EXERCISE BRIEF :: Here is a listing, set out below; repeat its lines from the one with "Given: Click the" to the last, both included, and leave out the pictures.

### INPUT

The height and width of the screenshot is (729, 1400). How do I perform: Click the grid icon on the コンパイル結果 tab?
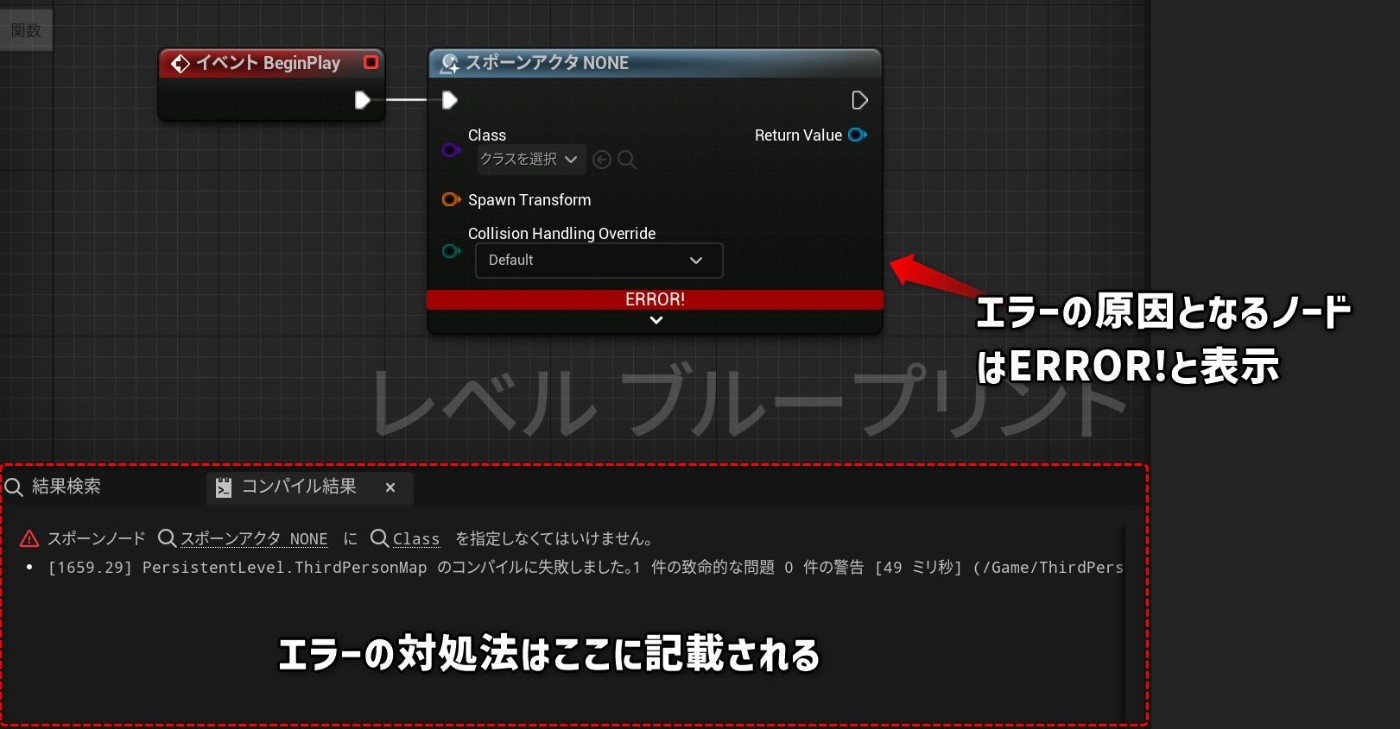click(223, 487)
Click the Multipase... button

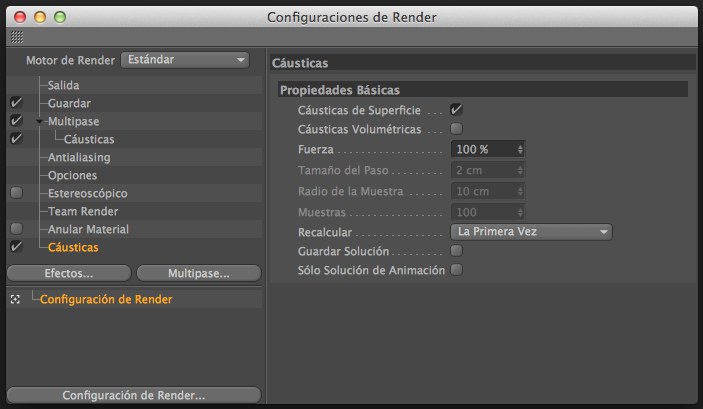coord(198,273)
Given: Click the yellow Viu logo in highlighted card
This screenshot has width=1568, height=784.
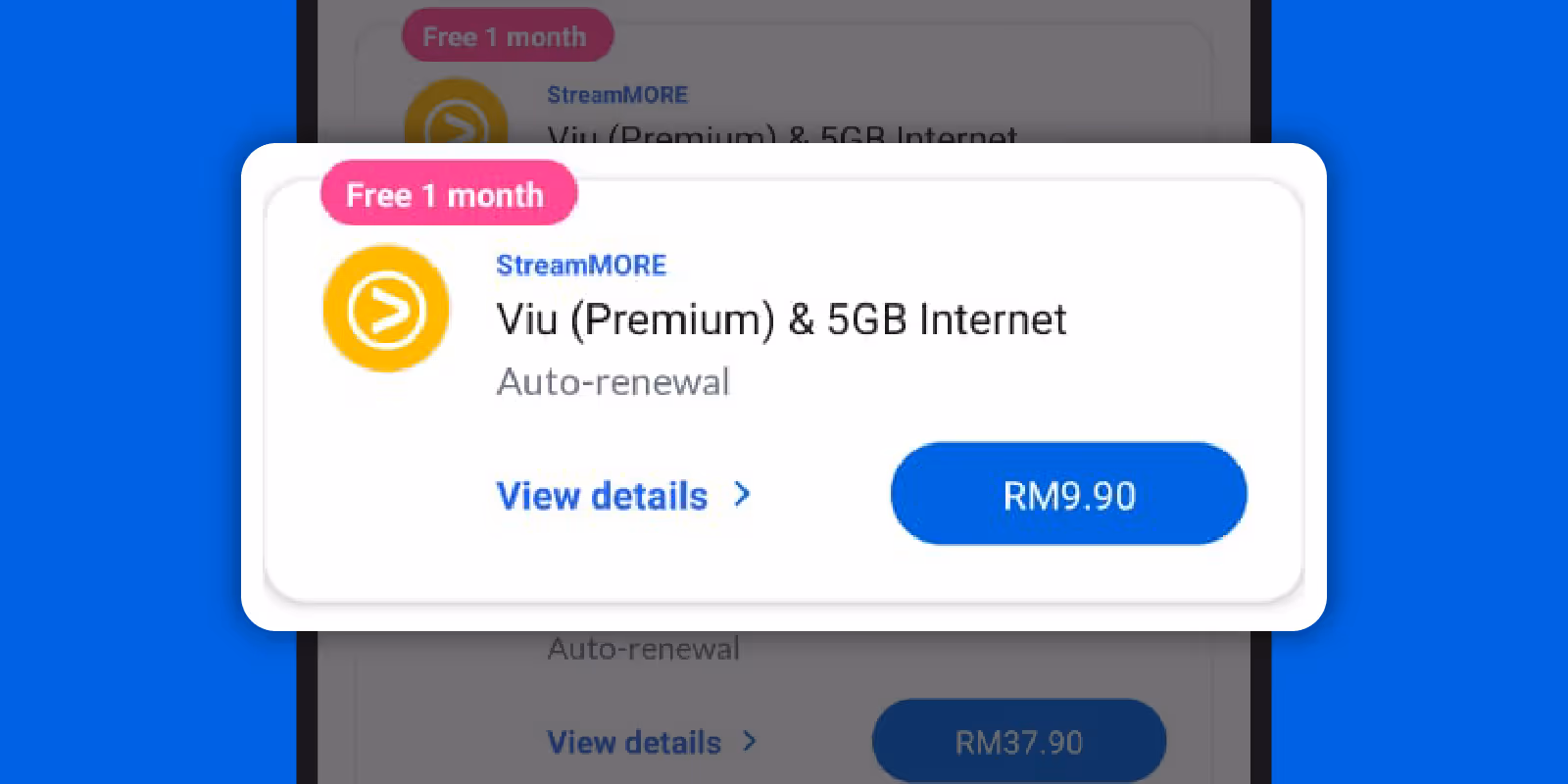Looking at the screenshot, I should [386, 309].
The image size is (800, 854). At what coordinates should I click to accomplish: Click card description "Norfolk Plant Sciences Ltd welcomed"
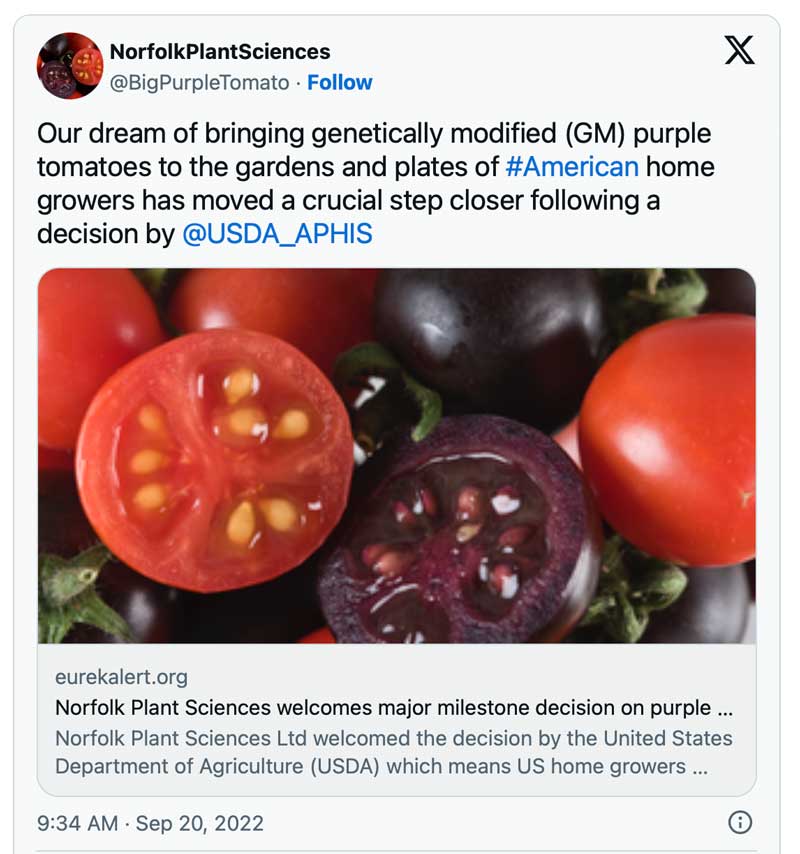[x=394, y=738]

######

ANSWER TO THE PROBLEM ::
Given: Click the yellow Viu logo in highlighted card
This screenshot has width=1568, height=784.
Looking at the screenshot, I should [386, 309].
The image size is (800, 854). At what coordinates should I click to accomplish: Click card description "Norfolk Plant Sciences Ltd welcomed"
[x=394, y=738]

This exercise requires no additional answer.